ISSUE 2 | 2022
68
INFLATION HEDGE Investors through all asset classes are thus looking for a hedge on inflation. From a property value standpoint, there has been an historical inverse relationship between prices and interest rates, which is mostly due to purchasing power capacity. When money is drying up, the pool of buyers is reduced, resulting in a lack of demand. In appraisals, this typically would be reflected in an increase in capitalization rates and discount rates. On the other hand, as long as grown revenue remains affordable by demand, a high inflation rate would not necessarily erode property valuation, as cash-flow generating properties would exhibit superior cash-flow growth, compared to historically low-inflation periods. In addition, fast growing cash-flows are beneficial for homeowners, given that debt outstanding remains flat. Consequently, in the long run, higher-than-average inflation may result in better unlevered and levered returns for an overall similar level of risks.

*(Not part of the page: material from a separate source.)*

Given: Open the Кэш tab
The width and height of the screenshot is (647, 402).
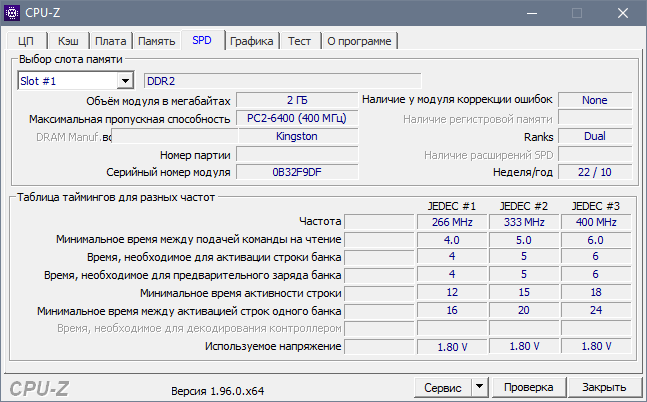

ATTRACTIVE ASSET CLASS Counterintuitively, such an environment may actually benefit real estate values. Investors may therefore start using Real Estate as a hedge against inflation by capitalizing on still cheap mortgage interest rates, passing through rising costs to tenants with higher rent prices, and benefiting from rising home values over the long term. Such a trend would further drive up the values of Real Estate and maintain its position as one of the most attractive asset classes available. This trend is likely to continue, especially for residential properties but also for multi- functional assets in the Industrial and Logistics sector. While inflation will likely have an impact on all asset classes of Real Estate, asset classes are expected to bear differently. With supply chain disruption continuing, BDO’s Real Estate and Construction group expects industrial and logistics properties to further consolidate their advantage. On the other side of the spectrum, the retail and hospitality sector may weaken further and will be extremely dependent on the shift in consumers’ habits i.e. where and how consumers shop and where consumers go. Office properties appear to be at risk in core Central Business District (CBD) markets.
An inherent risk to the Real Estate sector caused by inflation relates to the increased cost of building materials, which will slow down construction in various areas. Therefore, property owners with good assets might even see an added benefit from reduced new supplies coming to the market, which will allow for an increase in rental rates. While historically it was to be expected that increases in global interest rates, as a result of the effort to curb global inflation, may trigger an overall decrease in property values, there are factors which may yet send the real estate market into overtime. Current owners may be able to benefit from the inflationary environment with higher cash-flows in prospect. Real Estate operators, investors and managers will need to closely monitor this broad dynamic in the coming months and property values may not necessarily be found to be negatively impacted. The BDO Real Estate and Construction group has set up a global Real Estate Valuation network to address the valuation challenges associated with these complex problems, allowing it to work on several different markets and maintain an overall market view of Real Estate.